» Given instruction 1
Return the portion of the post about ZFS from "It's me using" to "will be convincing.", copying it word for word.
» Given instruction 2
Summarize the post about ZFS in two sentences.

» Passage
• • •

It's me using the laptop due limited funds... that and it has only one job: store my backups. They're fine using no ZFS and Windows server (or real servers) becasue that is what the entire firm is familiar with. I will be trying the capping of the size of ARC myself but personally I like a large cache in the RAM just as long as the applications sharing that RAM see it as such. Other than my edge case, ZFS is a really good system, on my main machine which has a reasonable amount of memory ZFS has been the best decision I ever made due to unstable CPU causing crashes and ZFS so far being the most fault tolerant solution I have used to date. They do see to have issues though since they are considering giving me a Linux VM to try one of their services on to see if we could deploy Linux in the future, time will tell if the small Linux VM will be convincing.

• • •

» Information shown
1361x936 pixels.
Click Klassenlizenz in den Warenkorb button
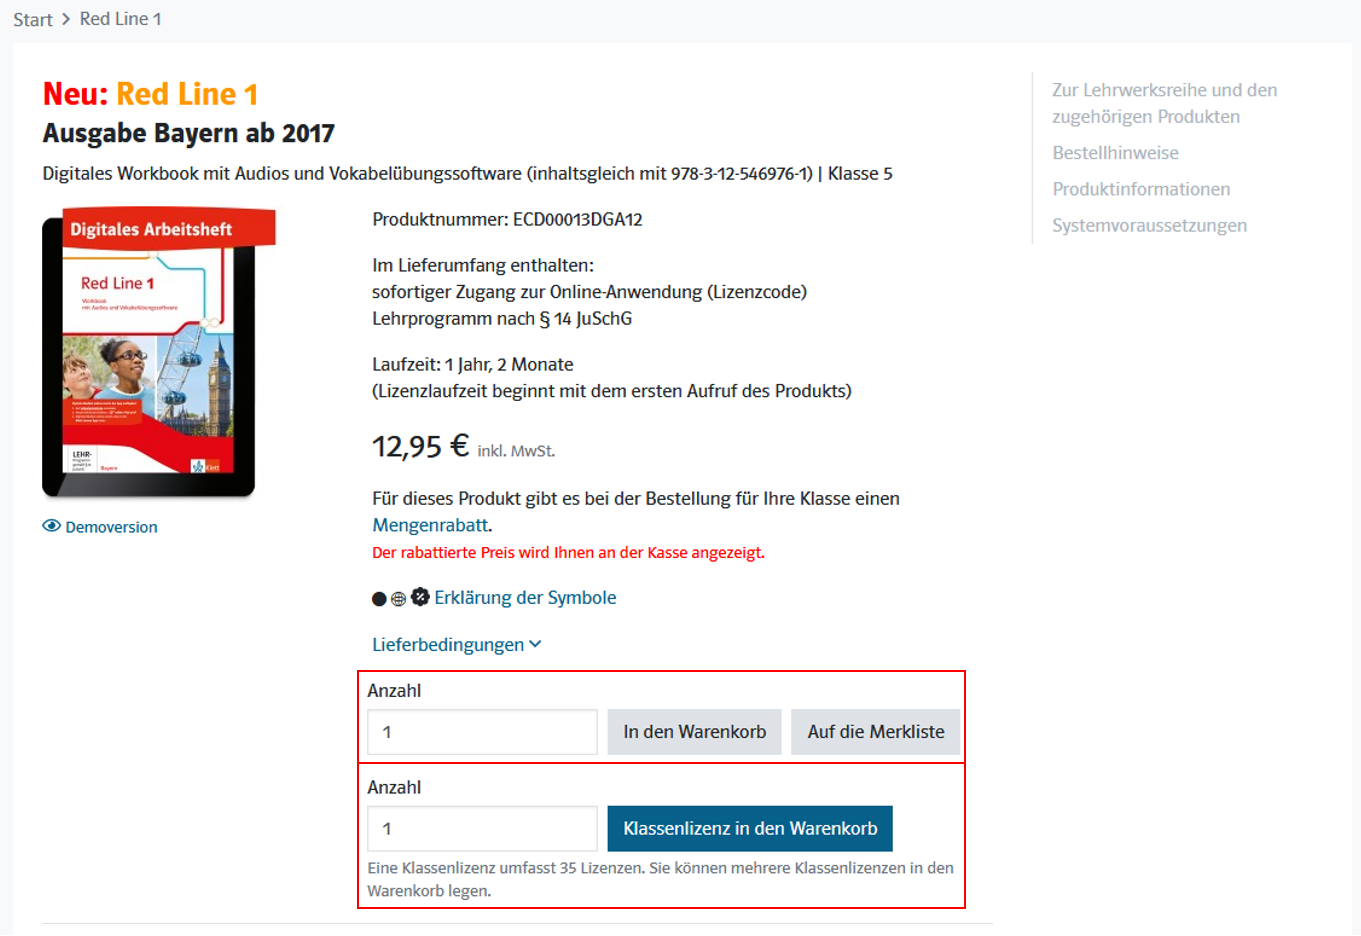pyautogui.click(x=750, y=828)
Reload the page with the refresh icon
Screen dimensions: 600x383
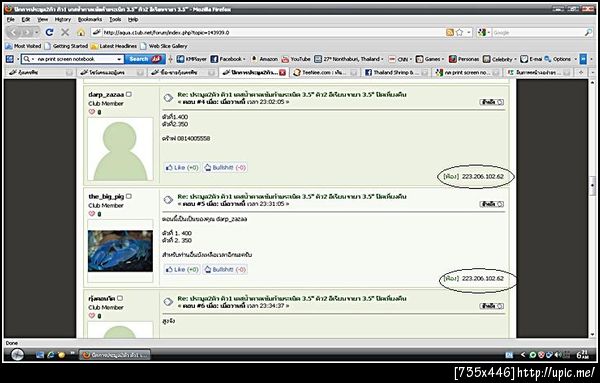(x=49, y=33)
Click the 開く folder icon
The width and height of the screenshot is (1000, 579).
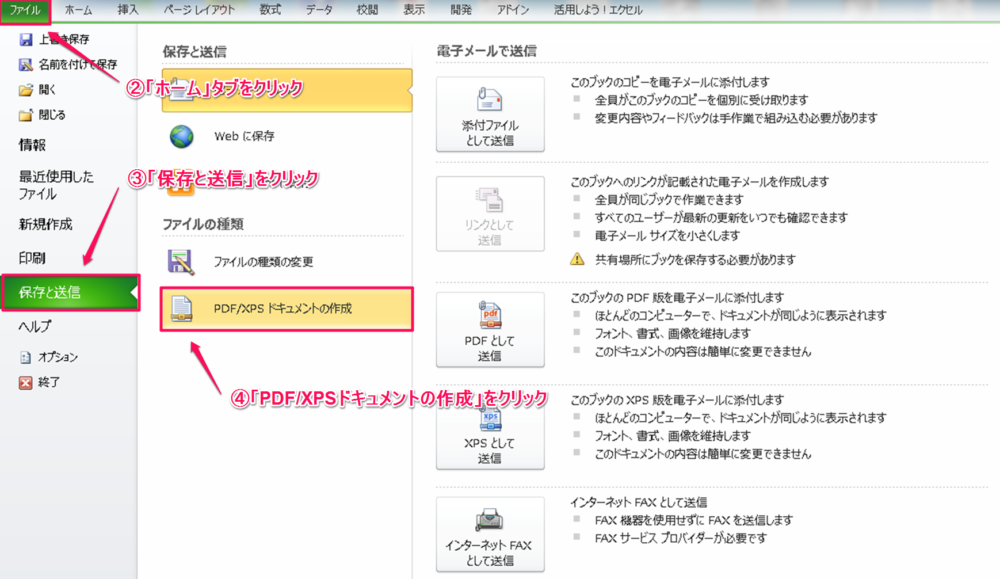26,90
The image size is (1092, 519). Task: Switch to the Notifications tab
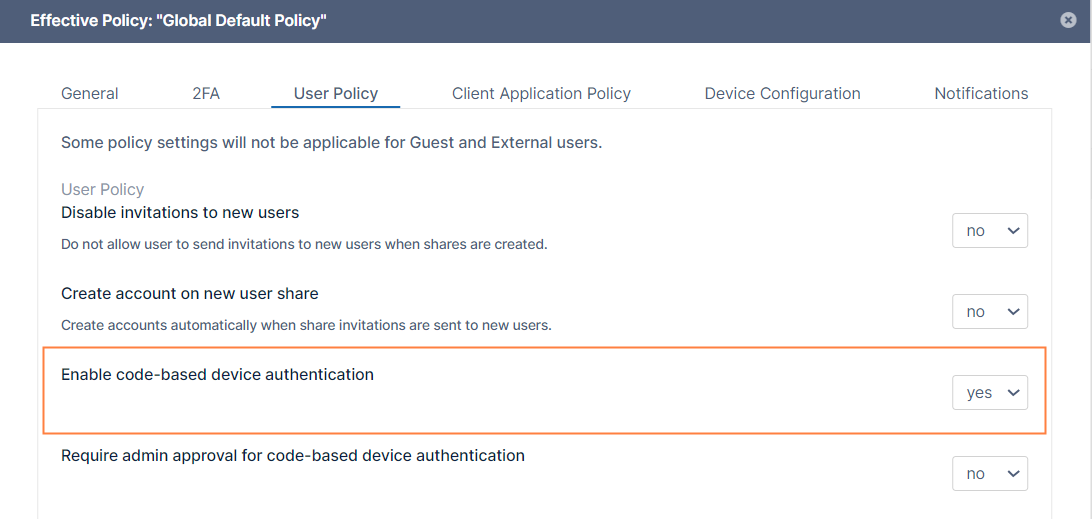tap(981, 93)
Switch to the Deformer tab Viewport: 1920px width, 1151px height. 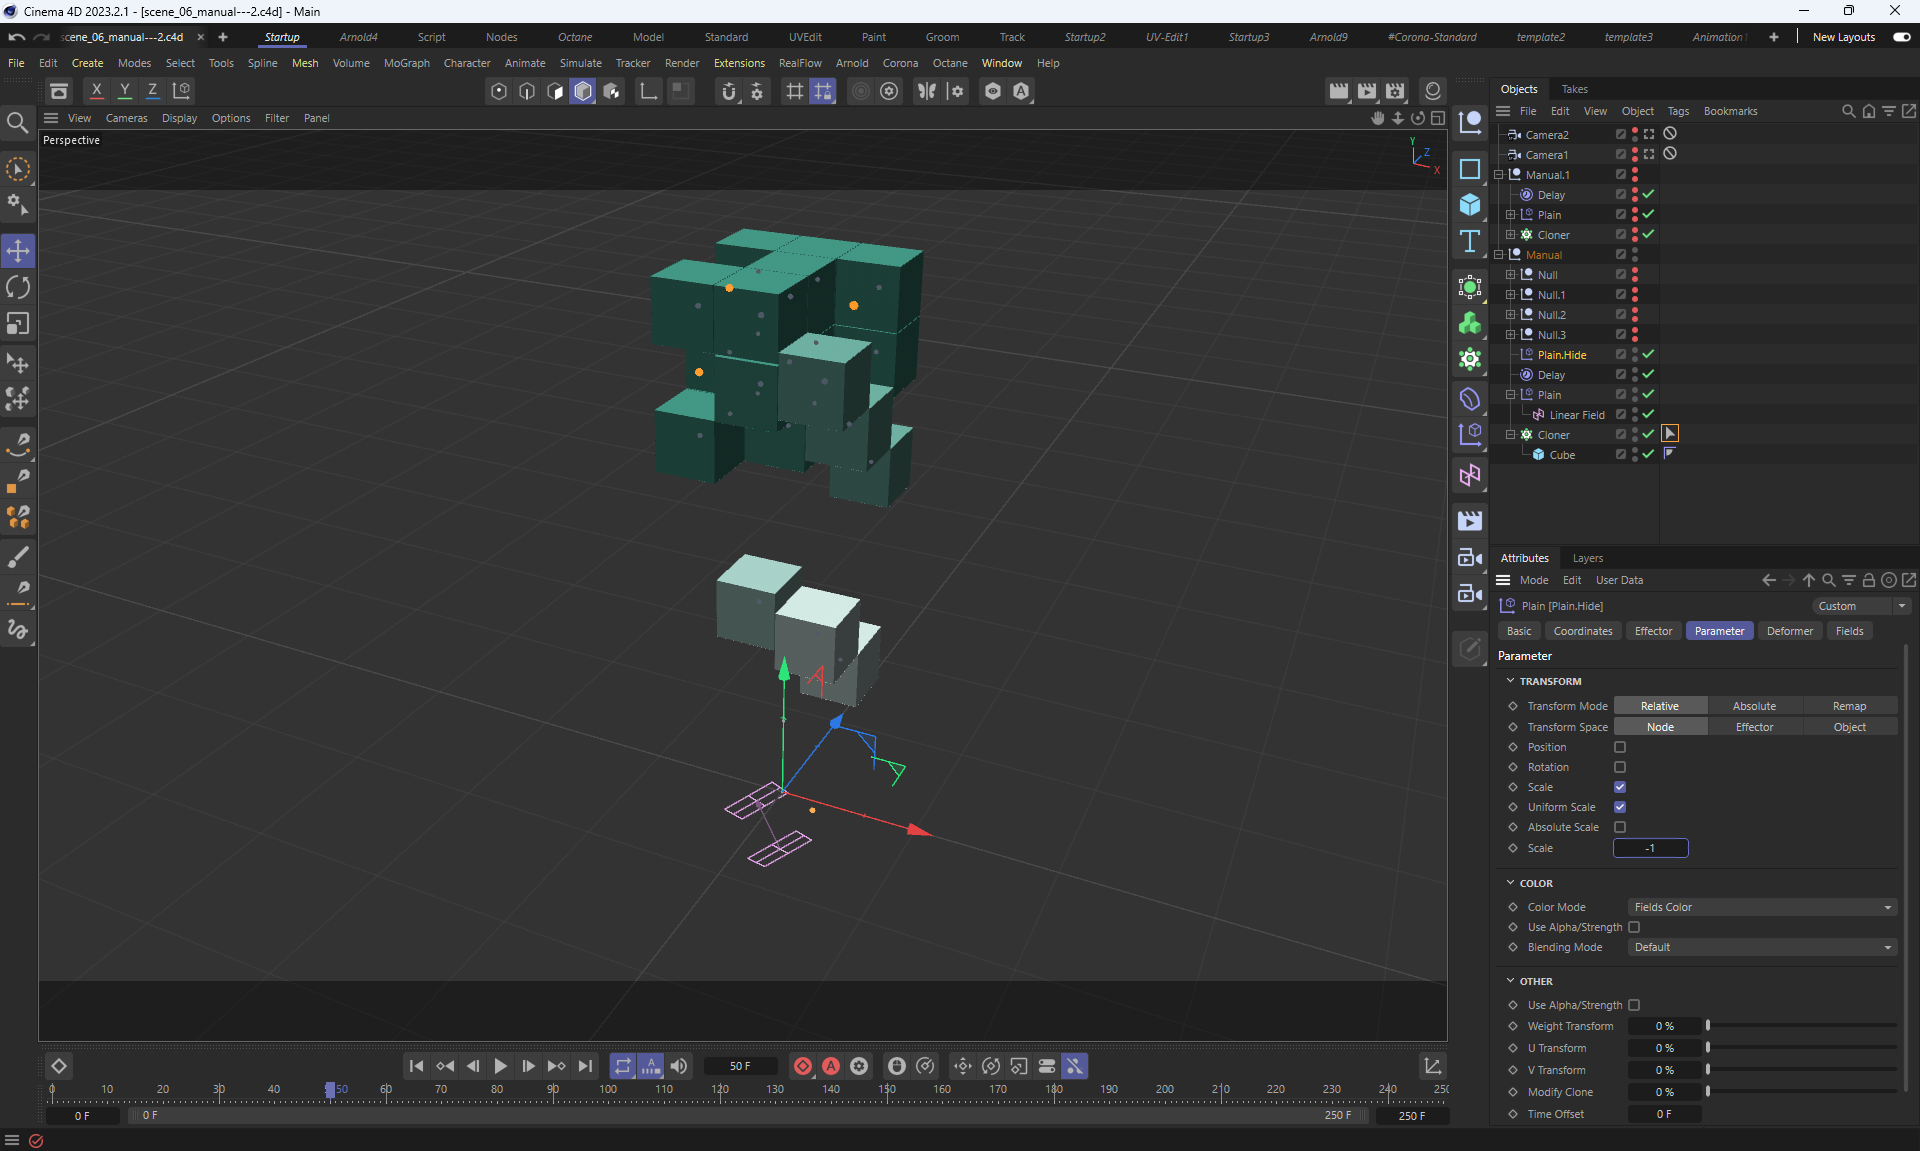tap(1789, 631)
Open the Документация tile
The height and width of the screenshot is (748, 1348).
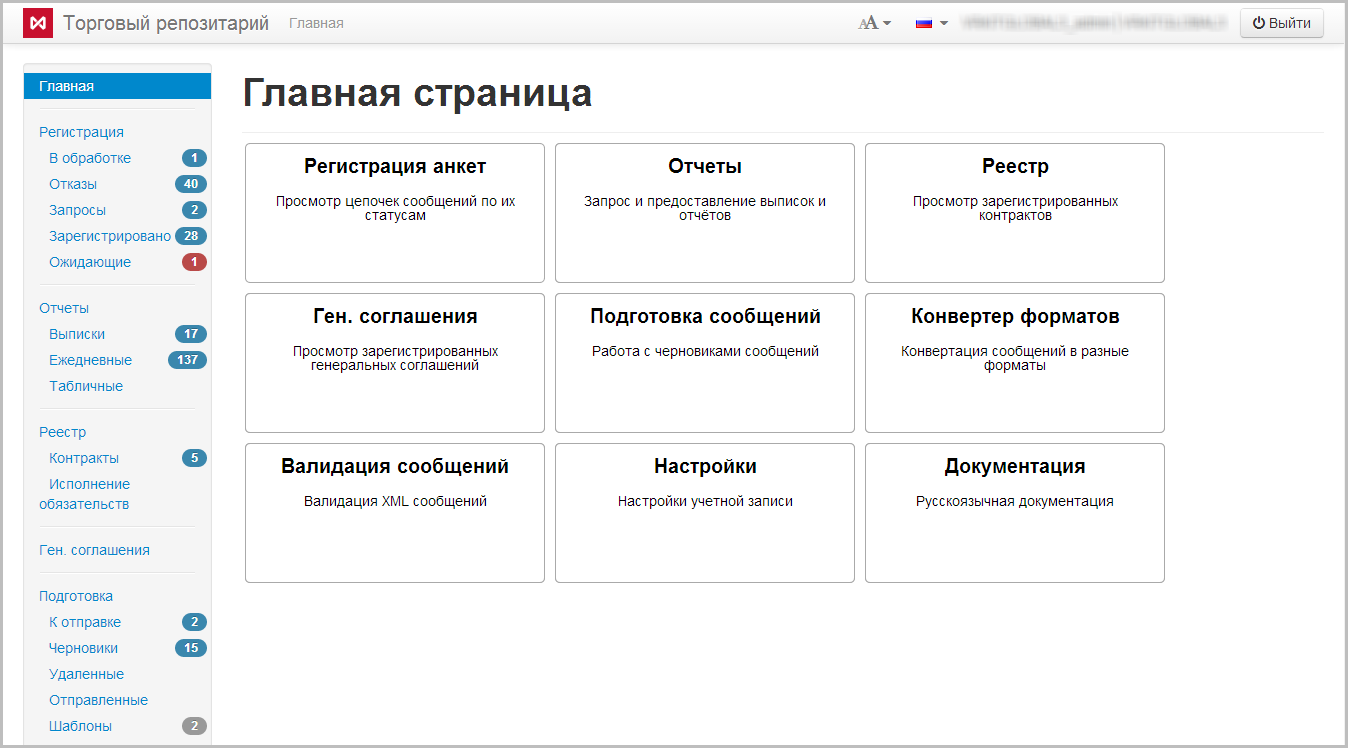pos(1015,512)
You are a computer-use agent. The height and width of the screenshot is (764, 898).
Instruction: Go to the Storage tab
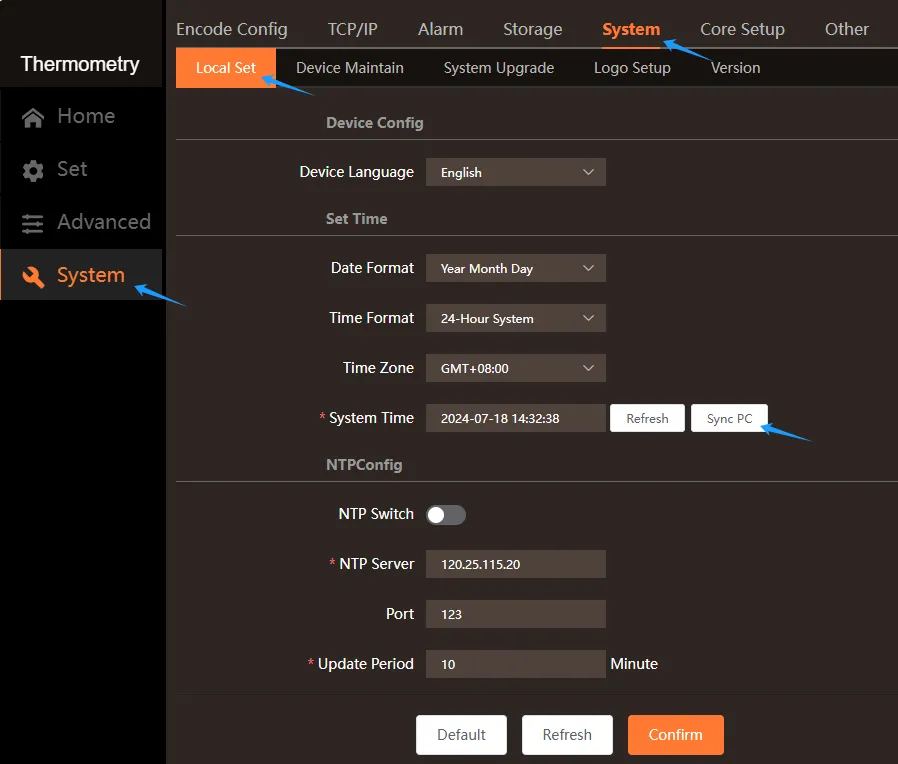tap(532, 29)
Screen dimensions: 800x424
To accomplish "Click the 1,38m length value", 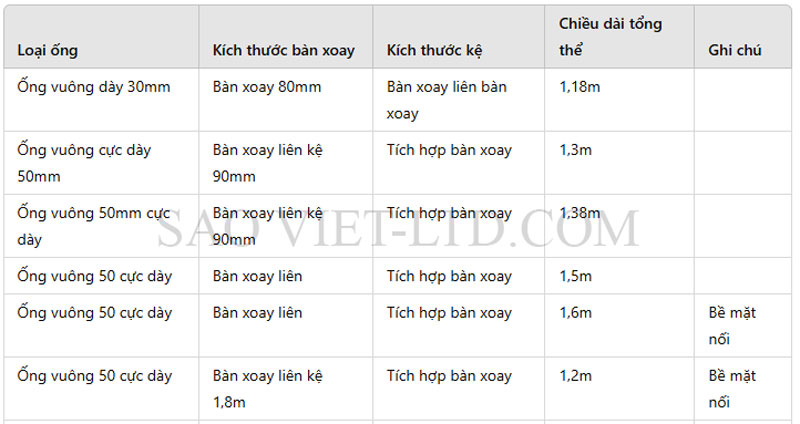I will click(581, 213).
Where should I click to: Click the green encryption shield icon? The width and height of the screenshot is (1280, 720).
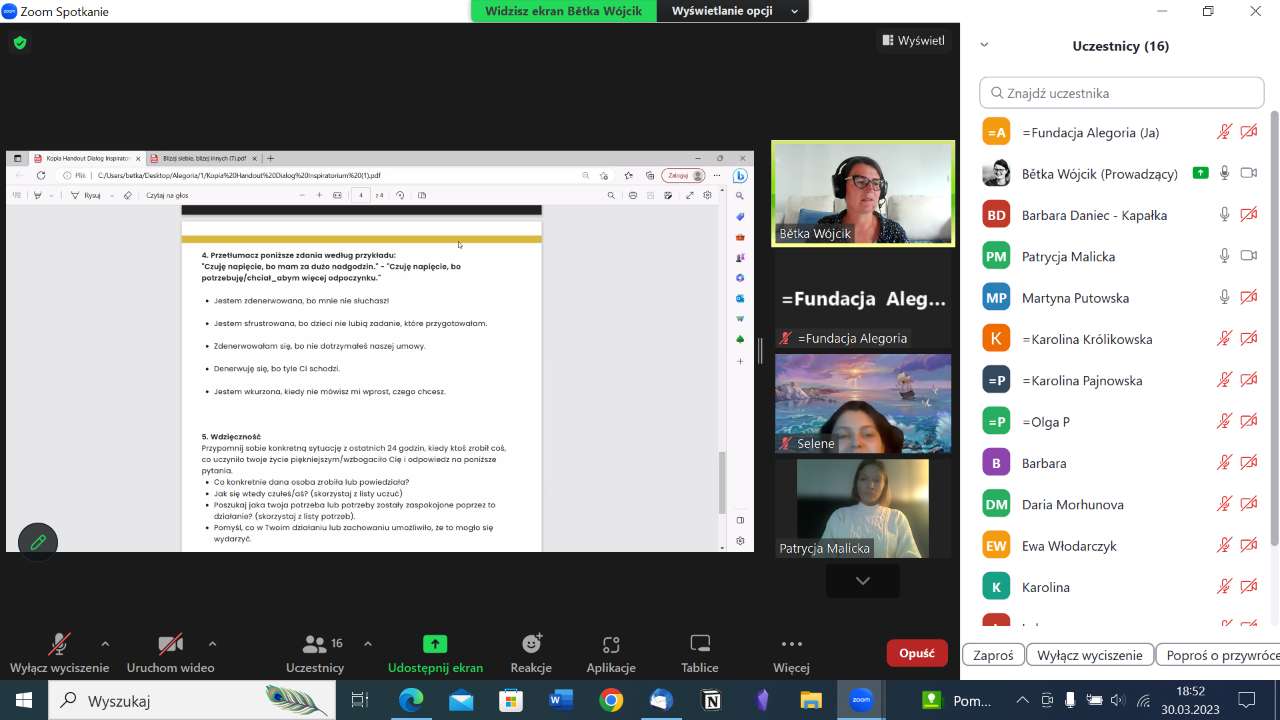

• • •

» Task response 1
It's me using the laptop due limited funds... that and it has only one job: store my backups. They're fine using no ZFS and Windows server (or real servers) becasue that is what the entire firm is familiar with. I will be trying the capping of the size of ARC myself but personally I like a large cache in the RAM just as long as the applications sharing that RAM see it as such. Other than my edge case, ZFS is a really good system, on my main machine which has a reasonable amount of memory ZFS has been the best decision I ever made due to unstable CPU causing crashes and ZFS so far being the most fault tolerant solution I have used to date. They do see to have issues though since they are considering giving me a Linux VM to try one of their services on to see if we could deploy Linux in the future, time will tell if the small Linux VM will be convincing.

» Task response 2
Because of limited funds, the writer uses a laptop whose only job is to store backups, plans to try capping the ARC size, and favors a large RAM cache as long as the applications sharing that RAM see it as such. Apart from this edge case, the writer regards ZFS as a really good system, calling it the best decision ever made on the main machine because it has proven the most fault-tolerant solution used to date despite crashes from an unstable CPU.